New York reversed an initial fall of more than 1.3% to end up 1.2%-1.5%.
Industrial commodities like copper, rose as well as investors gambled that the recent financial turmoil and fiscal troubles in the eurozone would not upset global growth.
That’s the big question to which we will only find the answer to later in the year.
But big investors are not convinced that Europe will be the place to be.
Last Friday we brought you the news of a rapid reversal in sentiment among big global and regional investors.
Over the weekend, more news on this rejection with big investors withdrawing a reported $US12 billion from US and European equity funds in the week to last Wednesday.
Bloomberg said that was the biggest weekly withdrawal in almost two years.
The worry is the way US investors have quit equity funds (probably to go into cash).
Bloomberg said $US4.8 billion drained from European equity funds, $US7 billion from American funds and $US284 million from Japanese equity funds over the week.
So it’s a general unease with equities, not just Europe.
No wonder the Aussie dollar took a battering last week with this level sort of selling going on in sharemarkets to raise the funds being redeemed.
Despite the rebound in sharemarkets on Friday and the better tone for commodities like copper, the real trend was seen from another sharp drop in the yield on US 10 year bonds: down 0.06% on the day to 3.20%.
Friday morning the yield hit 3.10% amid the fear and loathing that was driving the sell-off Thursday and early Friday.
They then bounced to close at 3.20% in the afternoon recovery.
The demand for US bonds will make this week’s auctions of $US113 billion of stock by the US Treasury probably the easiest task anywhere.
The euro finished the week with a small gain, closing at $US1.2570: it had hit a low of $US1.2144 on Thursday.
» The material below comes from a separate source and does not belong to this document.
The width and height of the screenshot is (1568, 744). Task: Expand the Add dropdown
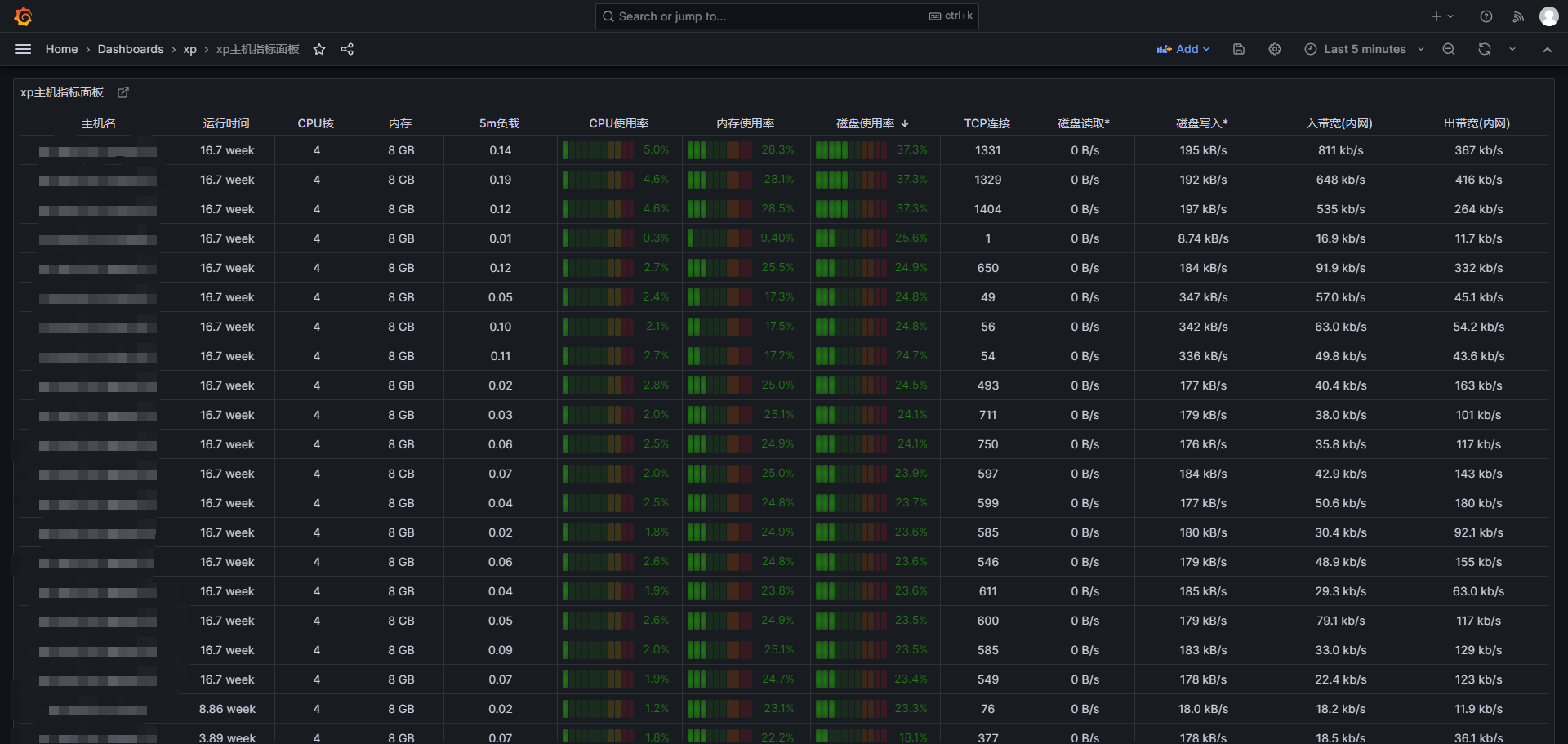(x=1183, y=49)
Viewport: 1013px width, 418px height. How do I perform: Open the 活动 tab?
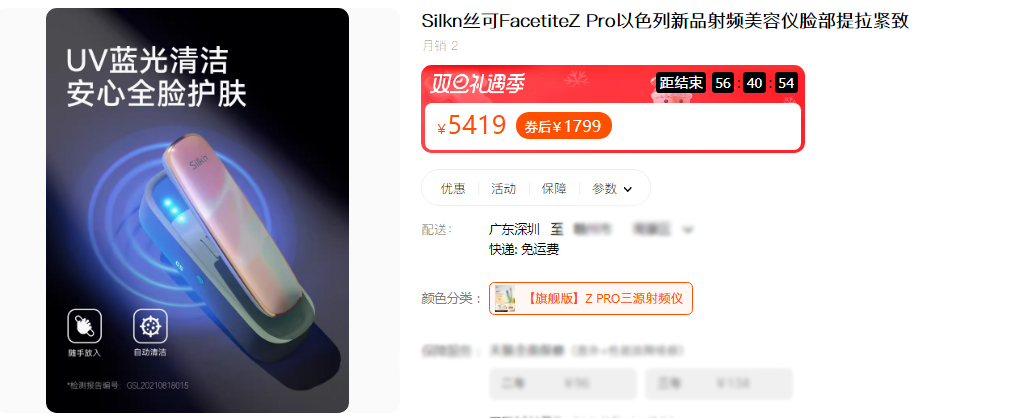point(503,189)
That firming helped steady wobbling commodity markets on Friday.
Friday also saw European finance ministers agree to stiffen sanctions on high-deficit countries, but they ruled out setting up a mechanism to manage sovereign (state) defaults, saying no euro country will be allowed to reneg on its debts.
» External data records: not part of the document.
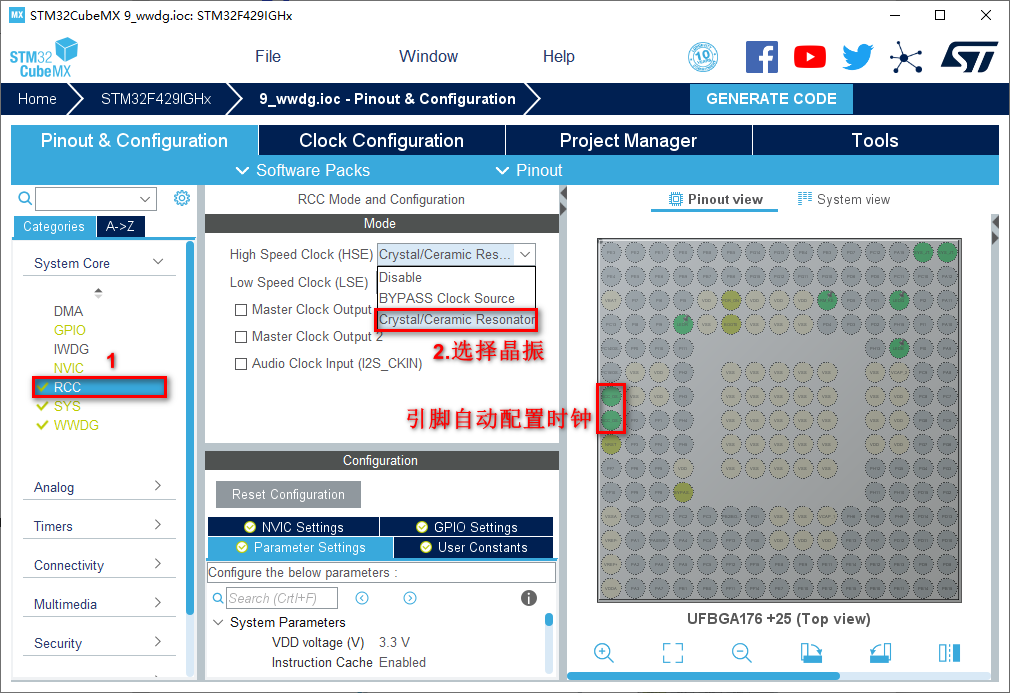This screenshot has height=693, width=1010.
Task: Select BYPASS Clock Source option
Action: tap(447, 298)
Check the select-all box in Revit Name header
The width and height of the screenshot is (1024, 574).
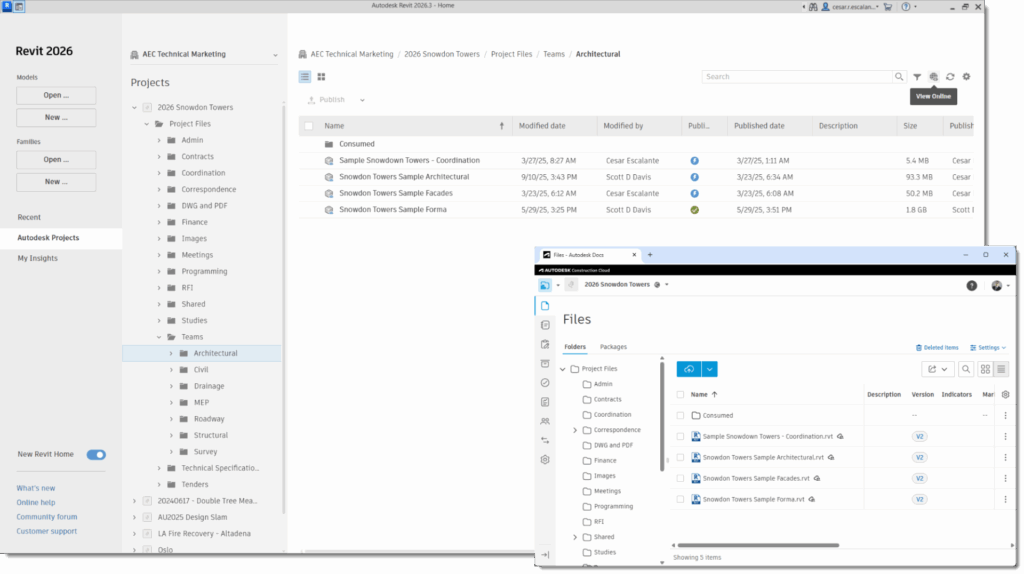[x=309, y=126]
That was after four hours of talks in the wake of the German parliament approving that country’s part in the eurozone’s 750 billion euro bail-out package.
Jean-Claude Trichet, head of the European Central Bank, appeared in print, telling a German newspaper: “The euro is not in danger”.
That seemed to lessen concerns about ECB intervention to support the euro, but the real support had come from the Swiss National Bank during the week as it intervened to put a lid on the rising value of the franc as nervous investors sought a bolt hole in Switzerland or the US.
All these factors combined to leave an impression by the close of trading in the US that was more positive than at the start of the day in Asia.
Perhaps the best indicator of the change in sentiment was the Aussie dollar.
Traders now regard the currency as one of the best indicators of the risk appetite among traders, especially those looking for a commodity play on China.
The Aussie was up 1.8% against the greenback to 83.18 USc after falling about 10%.
That was only slightly higher than the close in Sydney of just over 83 USc, but a long way from the week’s low of well under 82 USc.